WRITTEN EXERCISE 1 – In the yoga passage below, how long does the writer say they have spent taking care of themselves?
WRITTEN EXERCISE 2 – Reproduce everything in the yoga passage below from "It was a difficult" down to "said I should.".

PAGE –
[BEGIN]

Our society has a negative view of focusing too much on yourself. People who focus only on themselves can be seen as selfish and egotistical. One of the most difficult lessons, therefore, for me to learn from yoga was that we must take care of ourselves before we can be of service to others. We must feel secure in our own skins before trying to exist in this world, and we need to fill our own reserves, or we will have nothing left to offer others. As someone once said to me, "the heart pumps blood to itself first."

It was a difficult lesson to learn, but there is no question that I have spent a decade doing just that. All my travels, combined with the yoga, have taught me so much about who I am, what I value, and how I want to move forward. At times I felt too selfish, but deep down I knew I was preparing for something bigger and better. Interestingly, I ended up just where everyone seemed to think I would end up, but now I know I have done it on purpose rather than because someone said I should.

[END]

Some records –
[BEGIN]

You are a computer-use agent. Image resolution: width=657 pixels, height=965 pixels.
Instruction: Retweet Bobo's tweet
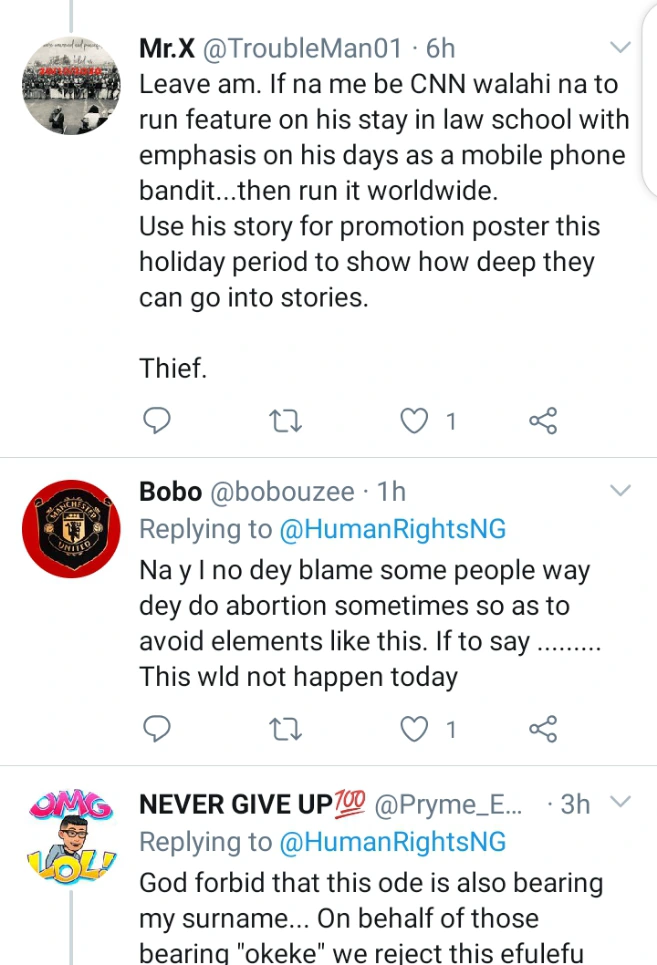coord(285,729)
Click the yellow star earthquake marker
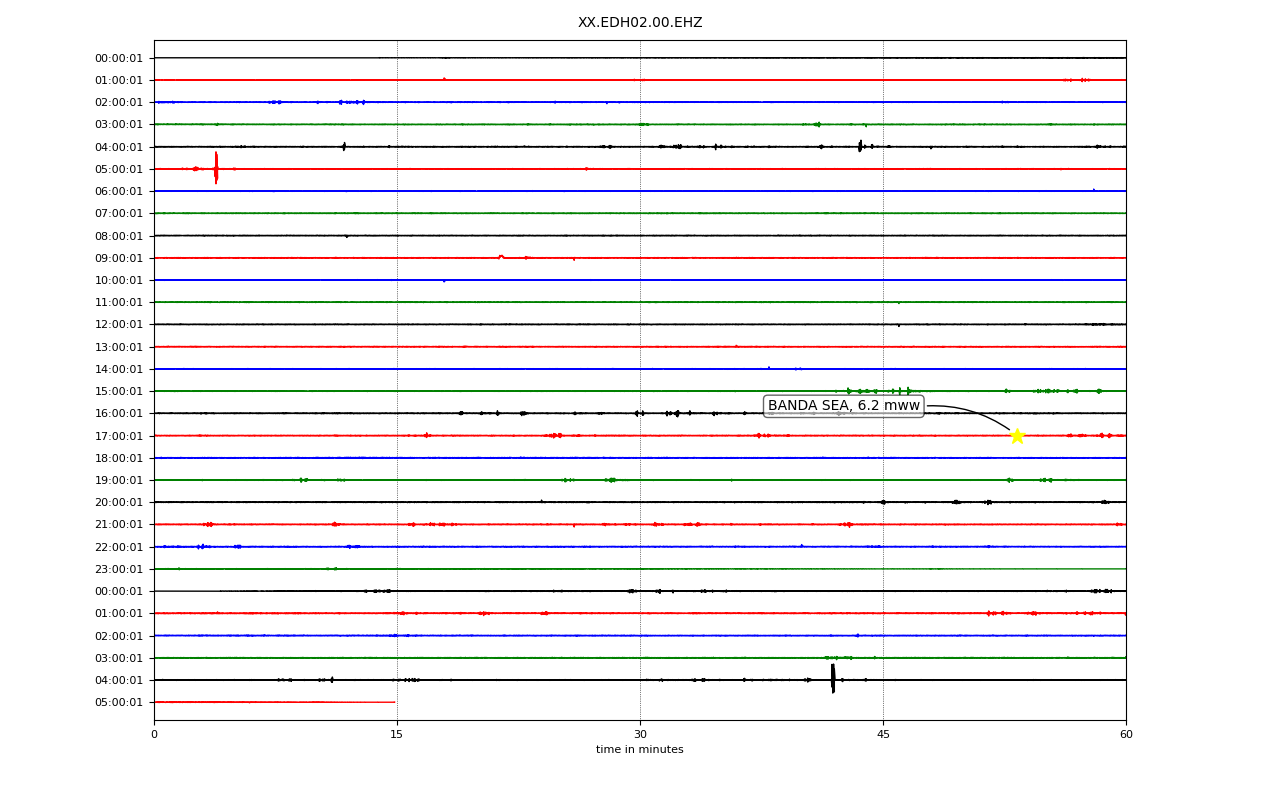The width and height of the screenshot is (1280, 800). point(1017,436)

[END]

EXPECTED ANSWER 1 – A decade.

EXPECTED ANSWER 2 –
It was a difficult lesson to learn, but there is no question that I have spent a decade doing just that. All my travels, combined with the yoga, have taught me so much about who I am, what I value, and how I want to move forward. At times I felt too selfish, but deep down I knew I was preparing for something bigger and better. Interestingly, I ended up just where everyone seemed to think I would end up, but now I know I have done it on purpose rather than because someone said I should.